──────── DATA SUPPLIED

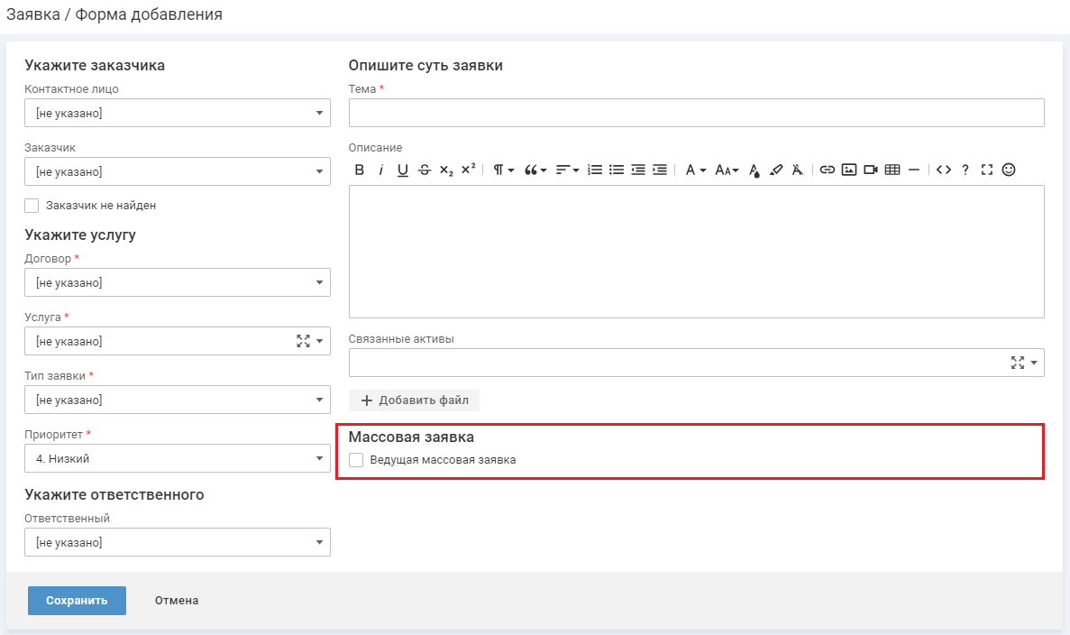The image size is (1070, 635).
Task: Open the 'Приоритет' dropdown showing 4. Низкий
Action: (x=177, y=459)
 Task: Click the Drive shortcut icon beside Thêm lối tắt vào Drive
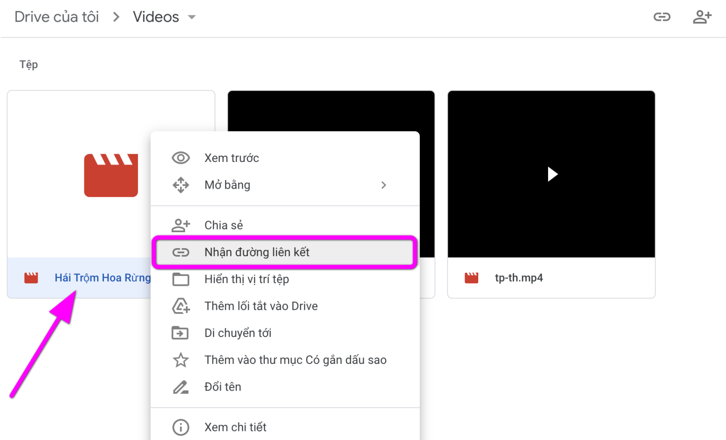[x=181, y=306]
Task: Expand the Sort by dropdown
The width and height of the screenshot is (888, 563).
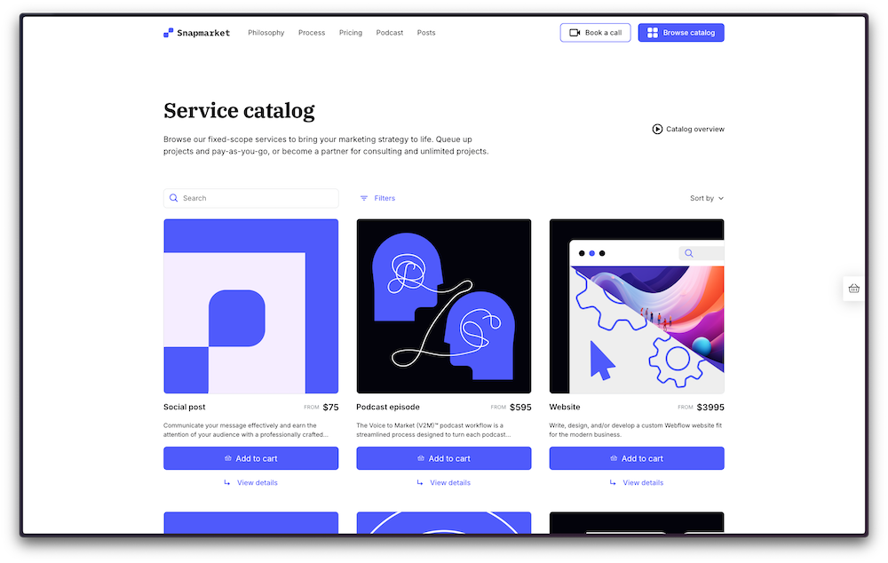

────────────────

## JOB
Can you reproduce the text of every item above word for word, leaving out the pictures?

## ANSWER TO THIS TASK
The image size is (1070, 635).
Task: Open the 'Приоритет' dropdown showing 4. Низкий
Action: (x=177, y=459)
 Task: Click the Drive shortcut icon beside Thêm lối tắt vào Drive
[x=181, y=306]
Task: Expand the Sort by dropdown
The width and height of the screenshot is (888, 563).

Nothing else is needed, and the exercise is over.